高通量測序結合傳統微生物培養研究醬醪中微生物多樣性及群落變化

伍亞龍，楊愷，史莓梅，呂鵬軍，汪冬冬，李龍，唐垚，張其圣,*

1(四川東坡中國泡菜產業技術研究院，四川 眉山，620030) 2(四川省食品發酵工業研究設計院有限公司，四川 成都，611130)

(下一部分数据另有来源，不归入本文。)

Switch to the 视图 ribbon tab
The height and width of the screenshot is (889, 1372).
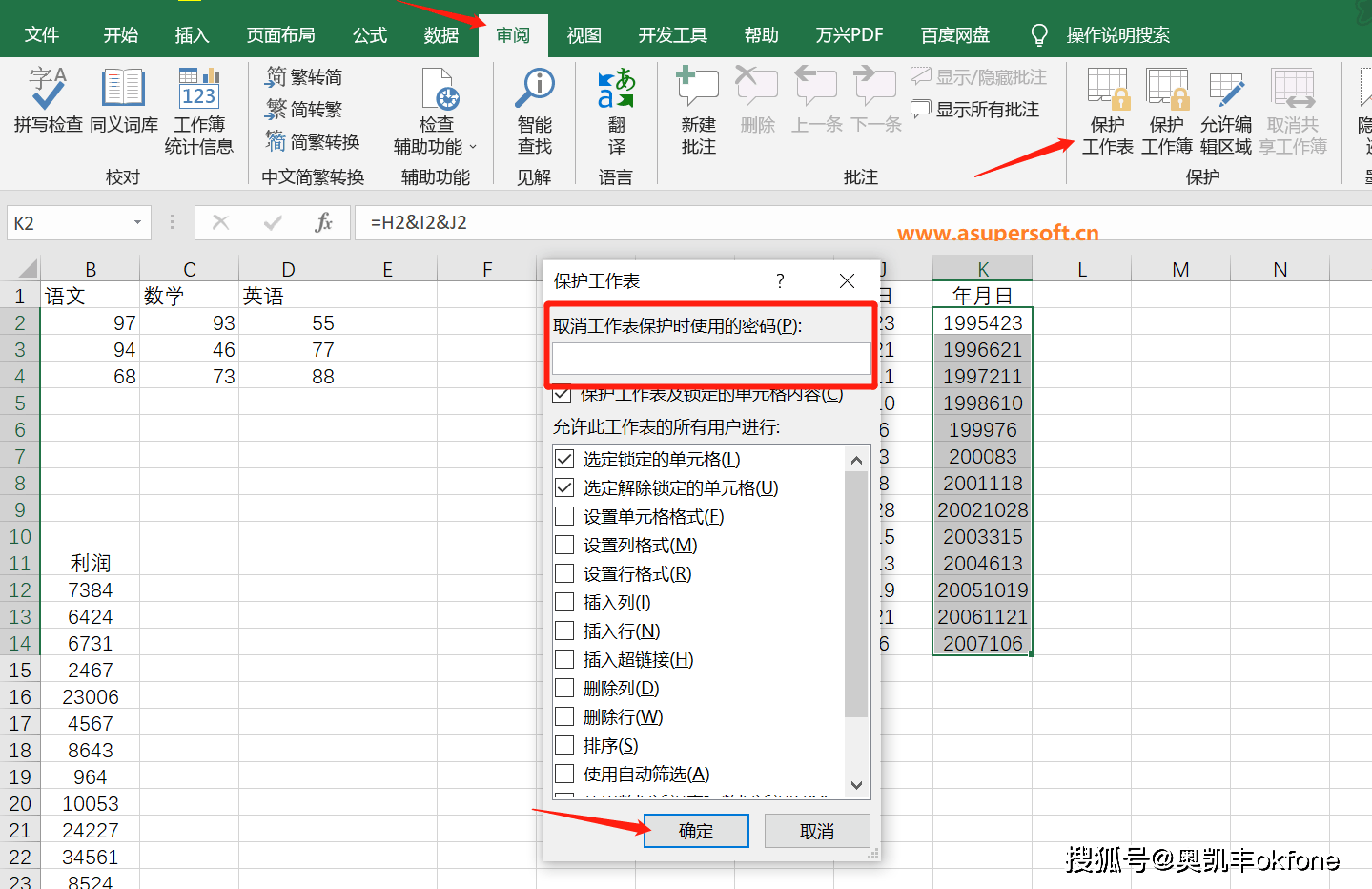pos(584,35)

醬油是一種發源自我國的傳統釀造調味品，又稱“醬汁”或“清醬”，距今已有2 500多年歷史，深受人們喜愛[1]。醬油發酵是一個半開放的混菌共同發酵體系，參與的微生物主要是米曲霉、酵母菌和乳酸菌。乳酸菌和酵母菌是制曲和發酵過程中從環境中帶入的微生物，微生物種群是醬油的發酵和風味物質合成的重要影響因素之一[2]。醬醪發酵是醬油制作中最重要的階段之一，在醬油釀造中起到關鍵作用。醬醪發酵階段主要是以酵母菌和乳酸菌為主進行液體發酵，這個階段生成大量的醇類、酯類和酚類物質以及芳香族化合物，賦予醬油特殊的香氣[3-4]。

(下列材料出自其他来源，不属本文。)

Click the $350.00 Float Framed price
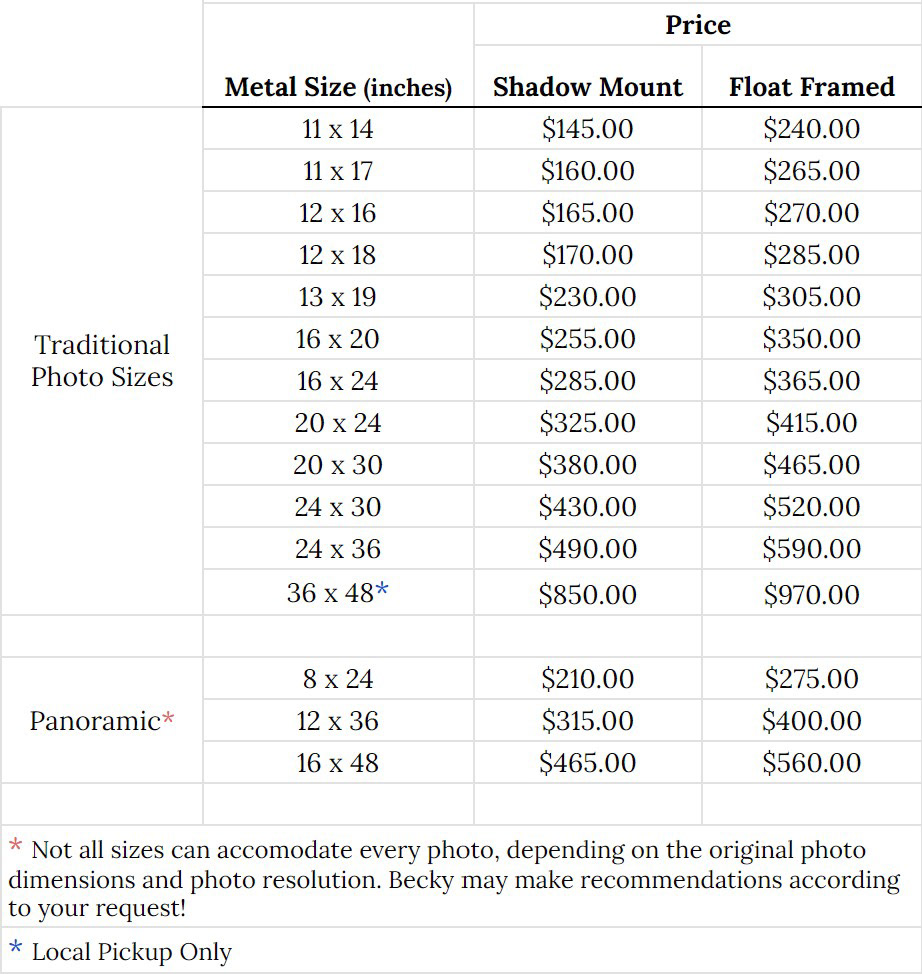This screenshot has height=974, width=922. (811, 339)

目前微生物多樣性的研究方法主要分為傳統可培養方法和免培養方法。傳統可培養方法是最常見的研究方法之一，利于了解分離純化得到的微生物的形態特征和生理特性[5]。YAN等[6]利用傳統微生物培養法對日本醬油發酵過程中微生物變化分析得出乳酸菌為優勢菌群，其次為酵母菌和霉菌。隨著分子生物學的進步，免培養技術逐漸趨于成熟。近年來利用免培養技術研究醬油(醪)發酵過程中微生物多樣性的報道明顯增多，謝顯華[7]利用變性梯度凝膠電泳技術對3個月發酵周期的醬油細菌群落結構演變規律進行了分析，發現魏斯氏菌屬為優勢菌屬。WANG等[8]使用宏基因組學研究醬油中細菌群落多樣性，發現醬醪階段存在34個細菌屬，其中以庫特菌屬、葡萄球菌屬和腸球菌屬為優勢菌。阮志強等[9]采用高通量測序研究醬油發酵過程中真菌群落結構變化及優勢真菌，整個發酵過程優勢菌為曲霉屬、柯達酵母屬和結合酵母屬。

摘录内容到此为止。